### DATA TO USE:
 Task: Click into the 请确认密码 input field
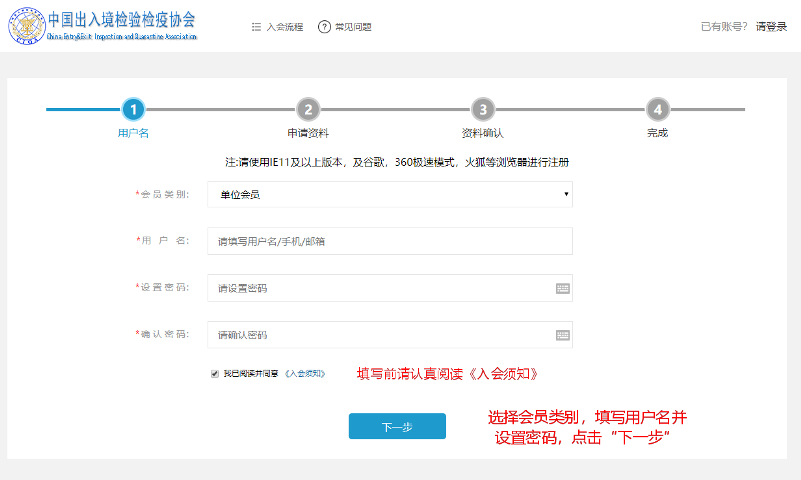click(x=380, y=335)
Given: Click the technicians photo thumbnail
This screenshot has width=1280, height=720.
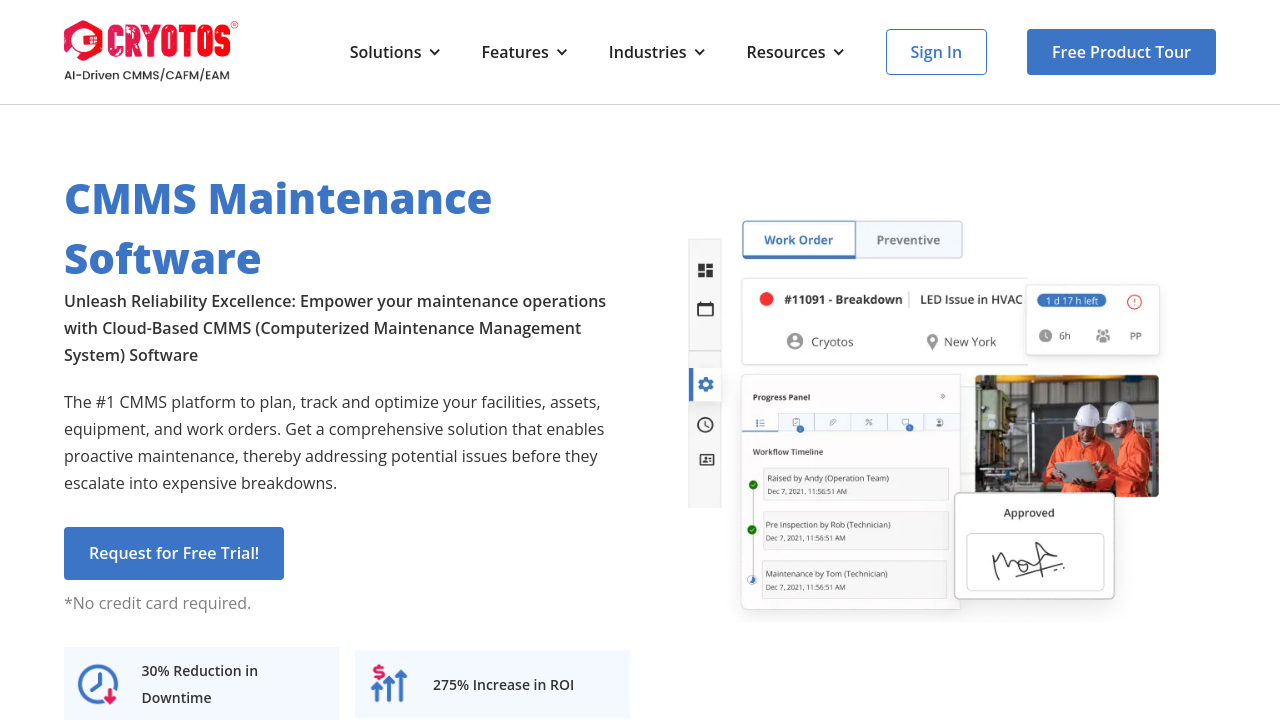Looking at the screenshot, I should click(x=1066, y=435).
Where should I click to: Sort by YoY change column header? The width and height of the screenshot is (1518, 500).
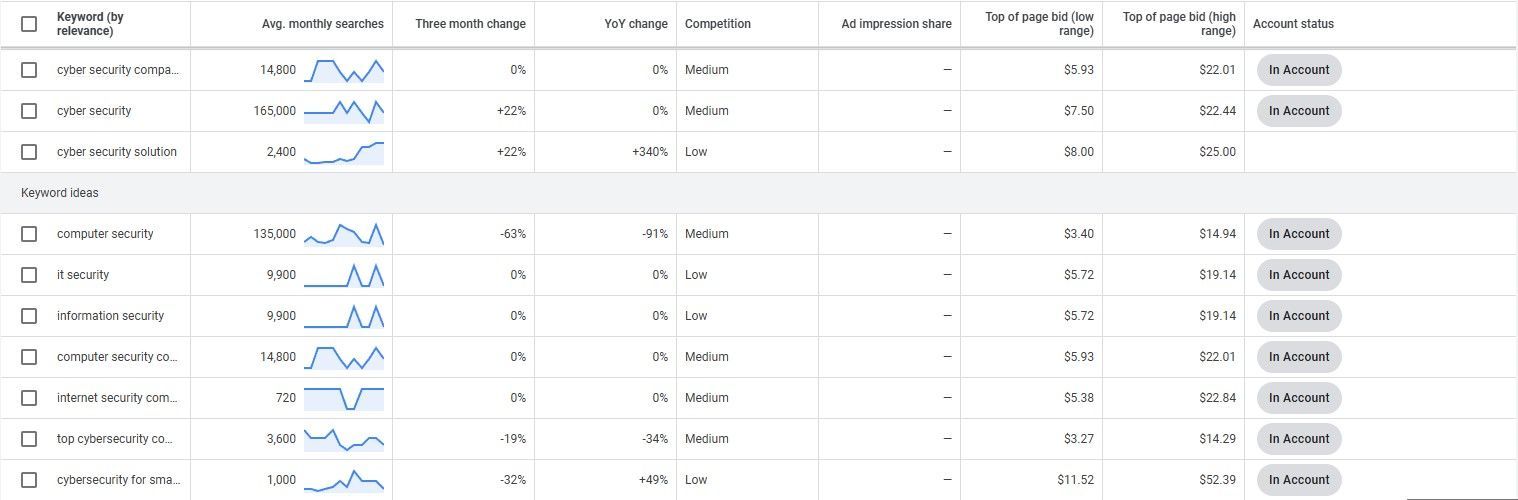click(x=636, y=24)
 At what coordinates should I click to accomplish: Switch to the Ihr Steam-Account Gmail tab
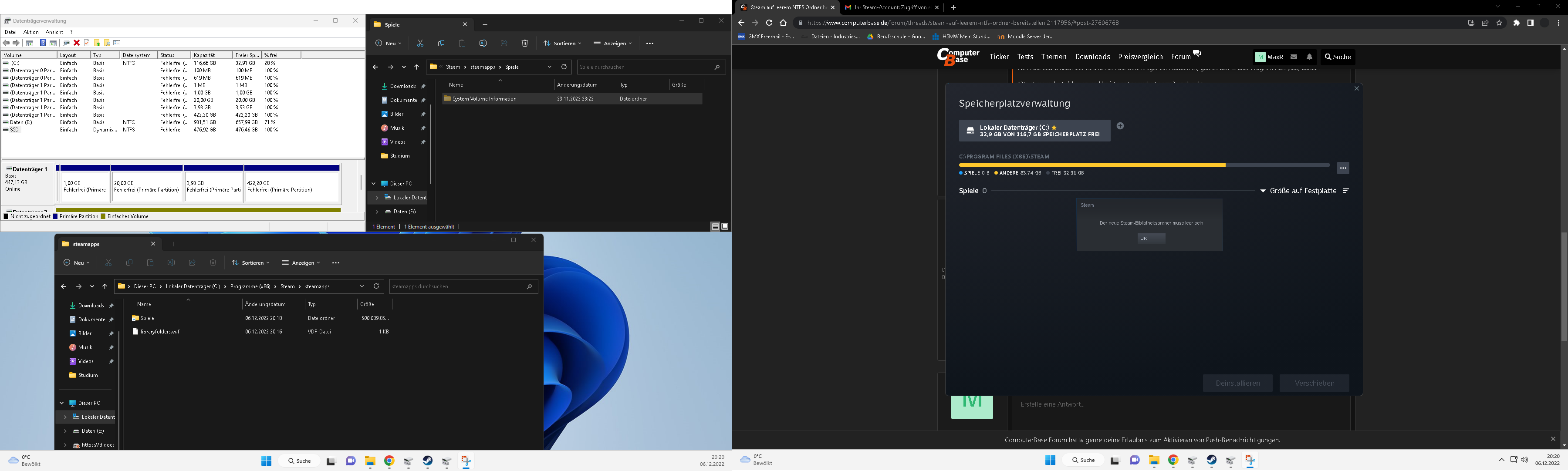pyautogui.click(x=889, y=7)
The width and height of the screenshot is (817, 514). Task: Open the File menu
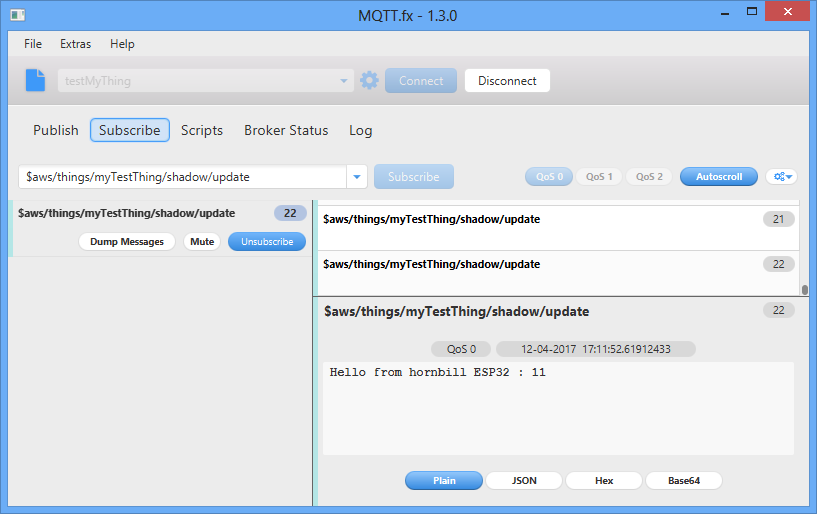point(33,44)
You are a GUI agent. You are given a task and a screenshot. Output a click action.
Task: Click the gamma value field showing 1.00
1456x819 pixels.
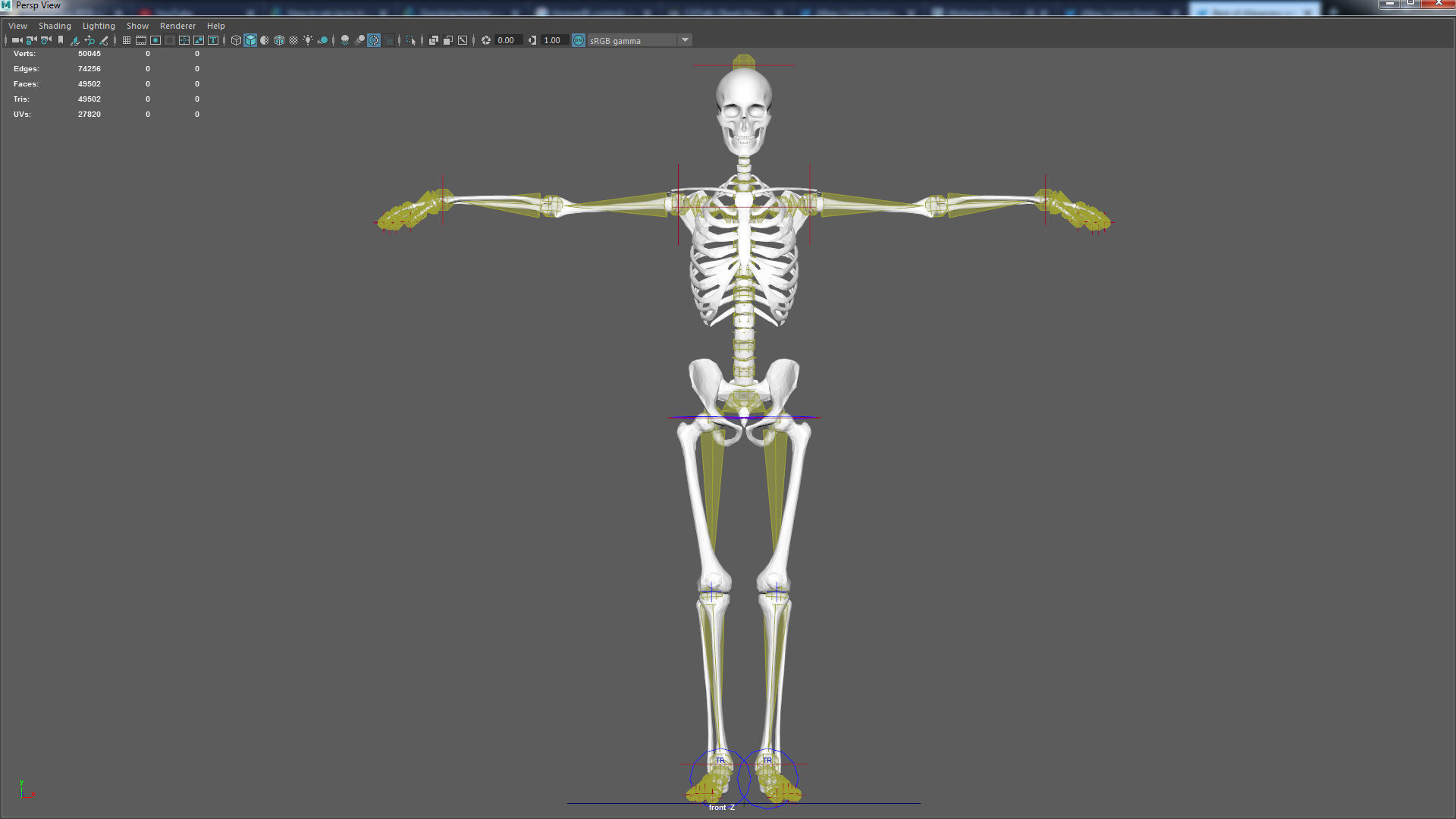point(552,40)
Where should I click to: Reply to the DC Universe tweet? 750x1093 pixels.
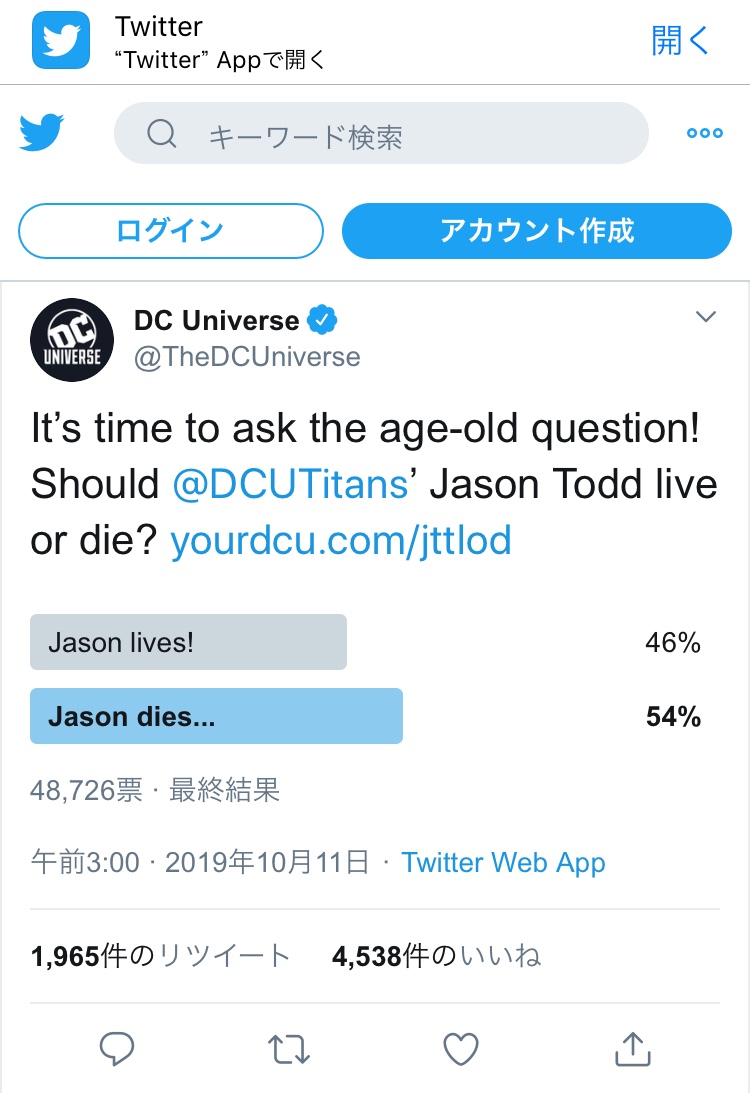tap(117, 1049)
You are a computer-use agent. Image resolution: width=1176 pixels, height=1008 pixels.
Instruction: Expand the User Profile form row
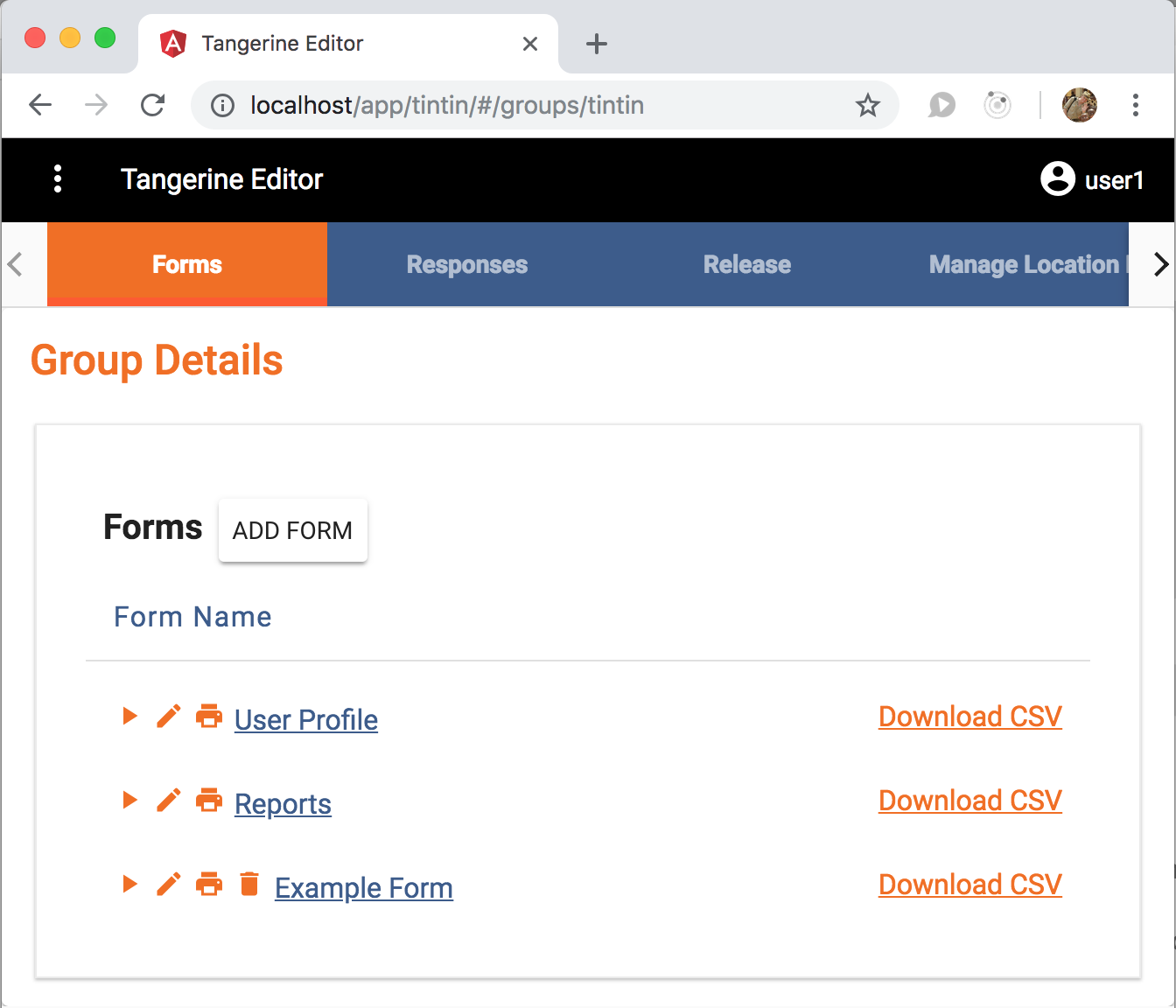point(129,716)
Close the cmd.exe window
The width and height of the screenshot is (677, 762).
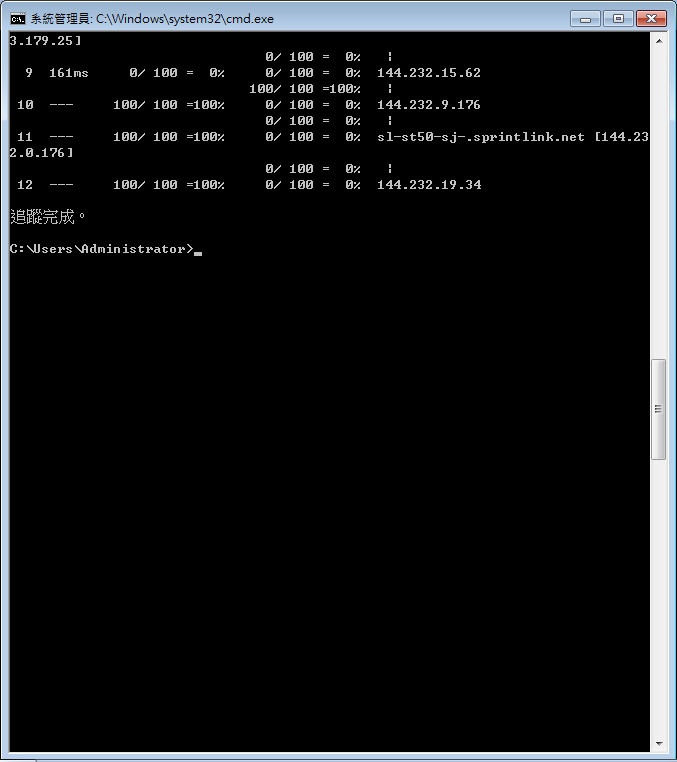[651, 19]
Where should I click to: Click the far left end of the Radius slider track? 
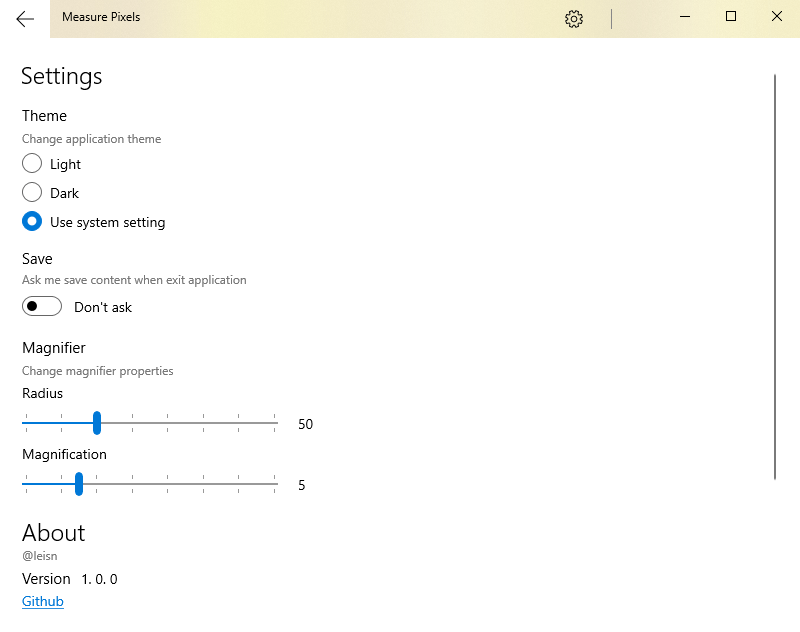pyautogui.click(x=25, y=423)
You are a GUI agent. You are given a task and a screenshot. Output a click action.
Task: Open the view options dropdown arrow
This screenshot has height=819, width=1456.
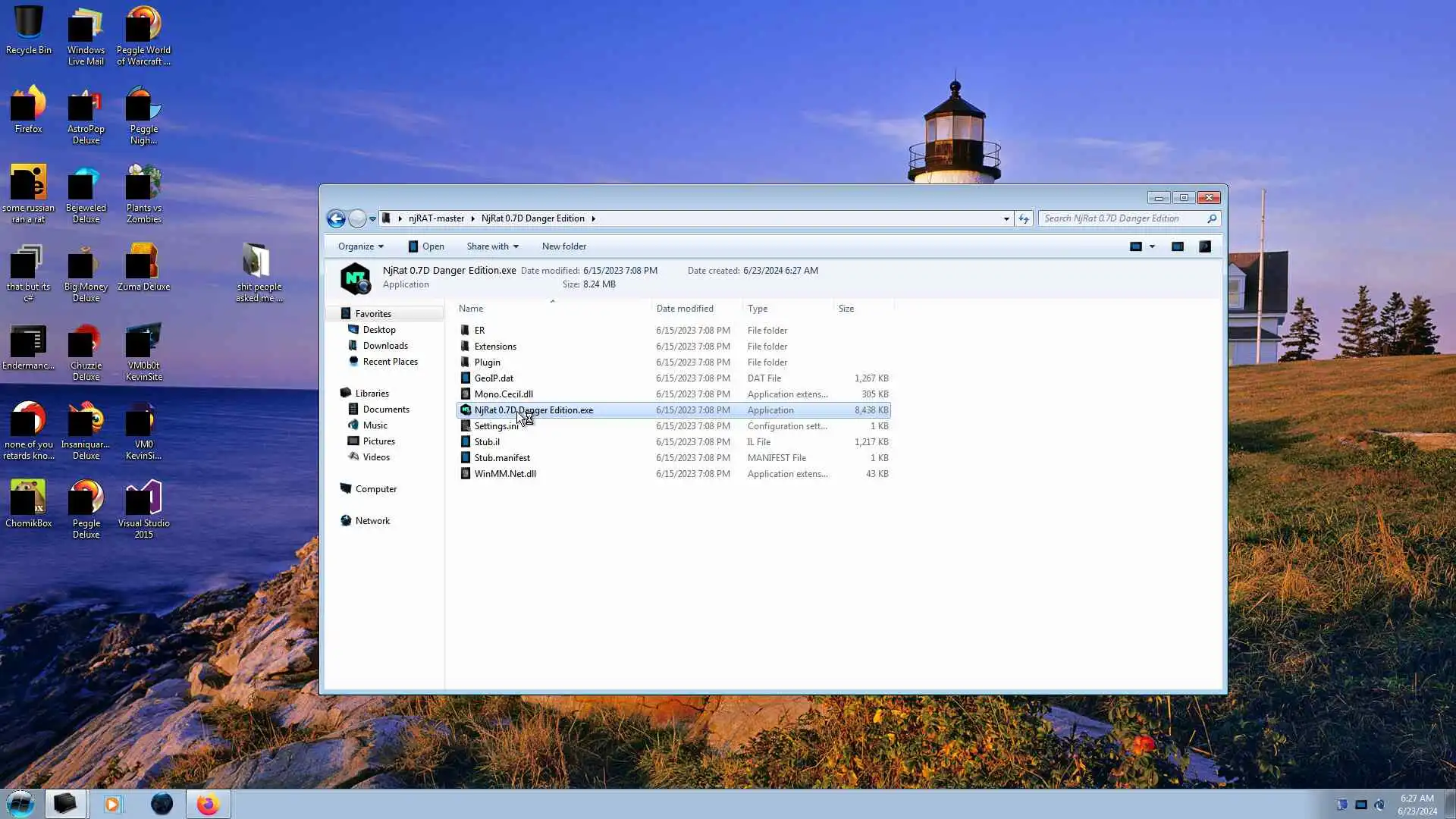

### STATED GOAL:
Write out all the items above as a numbered list, one line per entry, skipping any blank lines and leaving out the pictures.

### THE SOLUTION:
1.  Task: Click into the 请确认密码 input field
2. click(x=380, y=335)
3. Given: Click the technicians photo thumbnail
4. This screenshot has width=1280, height=720.
5. Looking at the screenshot, I should click(x=1066, y=435).
6. Where should I click to: Sort by YoY change column header? The width and height of the screenshot is (1518, 500).
7. click(x=636, y=24)
8.  At what coordinates should I click to accomplish: Switch to the Ihr Steam-Account Gmail tab
9. pyautogui.click(x=889, y=7)
10. The width and height of the screenshot is (817, 514). Task: Open the File menu
11. point(33,44)
12. You are a GUI agent. You are given a task and a screenshot. Output a click action.
13. Task: Click the gamma value field showing 1.00
14. 1456x819 pixels.
15. point(552,40)
16. Where should I click to: Reply to the DC Universe tweet? 750x1093 pixels.
17. tap(117, 1049)
18. You are a computer-use agent. Image resolution: width=1176 pixels, height=1008 pixels.
19. Instruction: Expand the User Profile form row
20. point(129,716)
21. Close the cmd.exe window
22. The width and height of the screenshot is (677, 762).
23. [651, 19]
24. Where should I click to: Click the far left end of the Radius slider track? 
25. pyautogui.click(x=25, y=423)
26. You are a GUI agent. You are given a task and a screenshot. Output a click action.
27. Task: Open the view options dropdown arrow
28. This screenshot has height=819, width=1456.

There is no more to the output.